Ruscha's pop history goes back to the late Fifties, following his training at the Chouinard Art Institute (a magnet for Disney animators). After travels that included Europe, he discovered the art of Jasper Johns and Robert Rauschenberg. In the beginning of the next decade, while working as a layout and graphic designer, Ruscha experimented with logo-typo pictures in pieces such as Actual Size (in which the word "Spam" is painted in yellow on a black surface) and his well-known Large Trademark with Eight Spotlights, which depicts the 20th Century Fox logo.

By the mid-Sixties Ruscha had become an art celebrity. And he took on a snapshot aesthetic typical of American photography at the time: Two of his books from this period include Twenty-Six Gasoline Stations, which contains ordinary photographs of filling stations along the once-prominent Route 66; and Every Building on the Sunset Strip, which features a series of stark photos of buildings along the drive that remained an important influence for up-and-coming conceptualists. When Sol LeWitt published his Paragraphs on Conceptual Art in 1967, Ruscha's book appeared as a model.
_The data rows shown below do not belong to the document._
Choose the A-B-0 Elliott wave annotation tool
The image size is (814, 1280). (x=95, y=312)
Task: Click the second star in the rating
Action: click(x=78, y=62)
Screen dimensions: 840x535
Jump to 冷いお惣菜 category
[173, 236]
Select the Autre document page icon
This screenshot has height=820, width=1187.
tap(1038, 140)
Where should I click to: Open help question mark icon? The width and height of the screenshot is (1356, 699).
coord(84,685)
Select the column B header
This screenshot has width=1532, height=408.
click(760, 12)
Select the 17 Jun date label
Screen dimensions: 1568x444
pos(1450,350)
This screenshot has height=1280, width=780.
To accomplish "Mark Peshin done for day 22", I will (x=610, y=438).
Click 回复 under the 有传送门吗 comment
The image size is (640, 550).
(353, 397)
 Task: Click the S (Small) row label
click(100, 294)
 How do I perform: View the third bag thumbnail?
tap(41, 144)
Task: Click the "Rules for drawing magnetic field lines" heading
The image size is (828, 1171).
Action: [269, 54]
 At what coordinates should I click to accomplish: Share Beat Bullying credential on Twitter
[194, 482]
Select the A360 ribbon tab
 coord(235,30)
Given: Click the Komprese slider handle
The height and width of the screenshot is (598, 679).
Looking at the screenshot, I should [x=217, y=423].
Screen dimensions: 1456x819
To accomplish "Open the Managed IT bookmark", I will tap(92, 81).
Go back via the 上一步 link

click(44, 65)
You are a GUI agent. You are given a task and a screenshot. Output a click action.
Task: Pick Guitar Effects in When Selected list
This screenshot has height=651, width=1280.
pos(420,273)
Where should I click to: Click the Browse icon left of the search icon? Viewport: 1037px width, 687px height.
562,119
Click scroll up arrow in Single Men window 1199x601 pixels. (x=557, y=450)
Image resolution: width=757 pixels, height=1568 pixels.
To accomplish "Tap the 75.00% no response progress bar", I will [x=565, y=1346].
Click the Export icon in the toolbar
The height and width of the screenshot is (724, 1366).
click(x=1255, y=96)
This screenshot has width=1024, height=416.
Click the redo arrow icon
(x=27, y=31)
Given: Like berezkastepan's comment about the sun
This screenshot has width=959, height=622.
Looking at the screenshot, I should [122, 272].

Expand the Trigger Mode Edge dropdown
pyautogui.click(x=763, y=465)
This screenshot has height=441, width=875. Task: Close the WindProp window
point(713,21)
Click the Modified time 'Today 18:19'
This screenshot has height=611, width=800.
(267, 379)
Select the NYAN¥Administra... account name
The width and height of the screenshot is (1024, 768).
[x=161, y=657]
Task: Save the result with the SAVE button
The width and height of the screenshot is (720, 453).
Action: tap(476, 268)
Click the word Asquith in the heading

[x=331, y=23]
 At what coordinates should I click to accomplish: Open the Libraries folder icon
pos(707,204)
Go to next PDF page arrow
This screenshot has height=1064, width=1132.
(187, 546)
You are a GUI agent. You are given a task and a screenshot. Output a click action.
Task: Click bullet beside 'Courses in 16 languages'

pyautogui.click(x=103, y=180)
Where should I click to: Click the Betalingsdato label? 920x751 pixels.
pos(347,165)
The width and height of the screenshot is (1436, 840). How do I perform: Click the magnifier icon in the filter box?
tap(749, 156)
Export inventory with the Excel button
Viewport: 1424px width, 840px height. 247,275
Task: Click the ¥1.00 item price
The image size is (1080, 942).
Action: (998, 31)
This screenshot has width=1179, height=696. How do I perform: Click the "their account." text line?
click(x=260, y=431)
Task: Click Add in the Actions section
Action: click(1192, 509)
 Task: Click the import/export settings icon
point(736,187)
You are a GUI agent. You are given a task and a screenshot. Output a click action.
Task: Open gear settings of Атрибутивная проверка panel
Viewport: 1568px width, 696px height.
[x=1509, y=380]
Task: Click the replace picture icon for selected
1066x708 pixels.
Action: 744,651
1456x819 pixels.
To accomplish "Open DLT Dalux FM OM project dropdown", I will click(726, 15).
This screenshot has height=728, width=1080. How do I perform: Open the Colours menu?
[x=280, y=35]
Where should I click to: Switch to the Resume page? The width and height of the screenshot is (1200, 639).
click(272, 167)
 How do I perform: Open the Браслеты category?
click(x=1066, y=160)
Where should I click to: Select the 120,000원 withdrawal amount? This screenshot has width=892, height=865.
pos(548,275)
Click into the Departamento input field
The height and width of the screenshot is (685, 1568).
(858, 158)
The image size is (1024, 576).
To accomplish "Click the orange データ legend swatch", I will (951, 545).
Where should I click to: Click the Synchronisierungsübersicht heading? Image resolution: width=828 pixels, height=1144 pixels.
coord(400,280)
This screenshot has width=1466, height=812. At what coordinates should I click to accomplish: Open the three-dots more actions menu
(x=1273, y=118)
From this period the MAM show displays some of Ruscha's ribbonlike, sexy word-drawings, such as Optics and Sin, made with gunpowder on paper. I fancied Ruscha's reading of the future with his drawing 1984, done in 1967. He was right on target; his use of digital font for the number aptly depicts an upcoming epoch. Adios is drawn in hyperreal brown liquid, with maggots scattered about. And don't miss the mellifluous Rancho,which, despite its syrupy makeup, took me inside a dilapidated neon-lit highway motel where Duke Ellington's band could be playing on the radio (or better yet, Daft Punk's metallic bubble-gum house).

Ruscha continued to produce books and taught printing and drawing at the University of California. In 1970, when invited to participate at the Venice Biennale, he silk-screened (using chocolate) an installation made with 360 sheets of paper in a floor-to-ceiling arrangement that resembled house shingles. Later in the Seventies, Ruscha abandoned painting for a while and experimented with short film.

Critics see Ruscha's art as a midpoint between pop art and conceptualism. I think his art is pop all right -- if we look at it in a broader sense. He comes from advertising, like Andy Warhol. For instance there are Ruscha's huge ads on canvas. His Boss, Ace, and Fisk paintings (beautiful pieces, by the way) in a sense parallel Warhol's Marilyns and Claes Oldenburg's Floor Cake.Add to these his use of high-gloss and sense of meticulousness, as in his uncanny Los Angeles County Museum on Fire, and you've got real ad-inspired art.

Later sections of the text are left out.